Rhys on Canadian Wine
Sitting down for five days to taste a good chunk of the 1100 Canadian wines entered into the National Wine Awards of Canada is a privilege and a unique opportunity for a snapshot of what is going on in Canadian wine. There is no better way to taste than blind and no better opportunity to see where Canadian wine is heading than to literally have hundreds of wines at your fingertips. Having been a regular judge in these national competitions now for nearly a decade it is amazing to see the changes. As subtle as they might be from year to year, when you look back over four, five or six years a lot has happened in Canadian wine. And it is mostly for the good. To try to sum up the changes that have taken place in Canadian wine could take thousands of words but if I had to say it in just a few it would be that the wines taste more like the grapes they are made from and the place they are grown every year. With every competition there are less obscenities screamed across the judging room about excess oak and more cheers about purity, elegance and complexity. Overall, you could definitely say that Canadian wine is on a good path.
While there were many great wines in the competition this year, I get most excited when Canadian wineries can take a classic, world-wide grape variety and make it bloody delicious. Not a copy of this region or that but a pure eexpression of one of the many exciting Canadian terroirs.

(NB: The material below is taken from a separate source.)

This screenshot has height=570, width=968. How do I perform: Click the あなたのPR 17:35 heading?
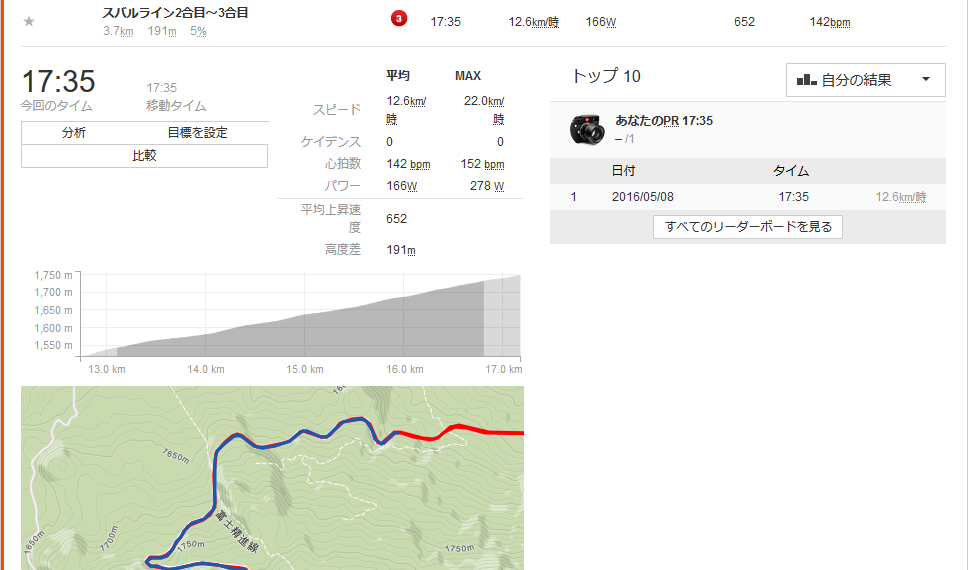[664, 121]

Okanagan Valley, British Columbia. $30
There is great chardonnay popping up in BC and Ontario with increased frequency. These are not just “good” wines, they are up there with the many “excellent” chardonnays of the world. It is not an uncommon sensation while judging Canadian chardonnay to develop an ear-to-ear grin when that magic combination of subtly used oak, lees, freshness, complexity and electricity all come together in a seamless package. One of my favourite chardonnay producers is Meyer in the Okanagan and I gave this wine 92 points in the competition. Great fresh acidity, lemon, nectarine, electricity on the palate, subtle oak, minerality, length and wonderful integrity make this wine a joy that could stand up amongst many chards more than double the price from elsewhere in the world.